#### PASSAGE SHOWN
After hot start, Lions’ offense goes cold in ‘tale of two halves’

James Hawkins
The Detroit News
Lions quarterback Matthew Stafford is gaining national attention. He's thrown 14 touchdowns versus four interceptions through six games.

Detroit — The Lions’ offense couldn’t be stopped in the first half against the highly touted Eagles’ defense.

Matthew Stafford threw touchdowns passes on all three of the Lions’ first-half possessions as Detroit rolled into halftime with a 21-10 lead.

In the second half, though, everything fell apart.

The Lions were held to 45 yards of offense — compared to 199 in the first half — but were able to do just enough, picking up 34 yards on their final drive that led to Matt Prater’s winning 29-yard field goal in Sunday’s 24-23 win at Ford Field.

“We didn’t execute the way we wanted to in the second half,” receiver Anquan Boldin said. “We had some miscues here and there. I thought you saw a tale of two halves but we came up and made plays when we needed to.”

After the Eagles marched 75 yards and scored a touchdown on the first possession of the third quarter to cut the deficit to 21-17, the Lions were unable to counter.

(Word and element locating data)
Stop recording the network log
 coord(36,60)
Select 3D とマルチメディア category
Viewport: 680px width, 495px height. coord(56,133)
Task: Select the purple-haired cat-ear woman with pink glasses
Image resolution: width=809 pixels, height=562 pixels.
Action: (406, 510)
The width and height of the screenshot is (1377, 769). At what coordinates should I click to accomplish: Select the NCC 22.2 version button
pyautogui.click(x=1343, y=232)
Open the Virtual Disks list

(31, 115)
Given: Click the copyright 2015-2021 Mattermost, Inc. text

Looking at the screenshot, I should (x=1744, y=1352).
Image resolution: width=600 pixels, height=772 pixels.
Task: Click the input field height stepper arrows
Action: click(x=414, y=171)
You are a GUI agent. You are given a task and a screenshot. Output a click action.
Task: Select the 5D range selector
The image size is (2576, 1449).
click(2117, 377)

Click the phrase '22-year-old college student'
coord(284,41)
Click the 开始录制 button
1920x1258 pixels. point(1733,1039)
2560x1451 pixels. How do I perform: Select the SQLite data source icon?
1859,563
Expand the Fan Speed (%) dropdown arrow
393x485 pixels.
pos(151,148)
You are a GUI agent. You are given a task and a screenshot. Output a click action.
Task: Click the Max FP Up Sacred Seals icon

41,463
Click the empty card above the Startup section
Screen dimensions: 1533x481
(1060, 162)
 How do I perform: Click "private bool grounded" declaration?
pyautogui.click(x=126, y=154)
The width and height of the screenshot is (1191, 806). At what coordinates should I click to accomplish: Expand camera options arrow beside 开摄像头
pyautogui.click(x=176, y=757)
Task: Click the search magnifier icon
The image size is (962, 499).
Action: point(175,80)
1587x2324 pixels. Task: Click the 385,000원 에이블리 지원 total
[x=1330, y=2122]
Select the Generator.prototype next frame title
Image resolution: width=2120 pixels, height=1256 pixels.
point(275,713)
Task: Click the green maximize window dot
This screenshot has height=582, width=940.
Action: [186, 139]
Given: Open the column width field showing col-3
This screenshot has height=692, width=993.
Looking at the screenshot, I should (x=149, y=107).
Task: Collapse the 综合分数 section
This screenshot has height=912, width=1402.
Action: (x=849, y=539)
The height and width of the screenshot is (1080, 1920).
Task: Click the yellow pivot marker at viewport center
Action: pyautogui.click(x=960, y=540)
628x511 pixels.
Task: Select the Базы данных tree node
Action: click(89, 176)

#### WRITTEN EXERCISE 1
Translate this sentence from the Lions game report into Spanish: "In the second half, though, everything fell apart."
#### WRITTEN EXERCISE 2
According to the Lions game report, how many yards of offense did the Lions gain in the second half?
#### WRITTEN EXERCISE 3
From the Lions game report, extract the stretch from "In the second half, though, everything" through "unable to counter.".

#### WORKED SOLUTION 1
En la segunda mitad, sin embargo, todo se vino abajo.

#### WORKED SOLUTION 2
45 yards.

#### WORKED SOLUTION 3
In the second half, though, everything fell apart.

The Lions were held to 45 yards of offense — compared to 199 in the first half — but were able to do just enough, picking up 34 yards on their final drive that led to Matt Prater’s winning 29-yard field goal in Sunday’s 24-23 win at Ford Field.

“We didn’t execute the way we wanted to in the second half,” receiver Anquan Boldin said. “We had some miscues here and there. I thought you saw a tale of two halves but we came up and made plays when we needed to.”

After the Eagles marched 75 yards and scored a touchdown on the first possession of the third quarter to cut the deficit to 21-17, the Lions were unable to counter.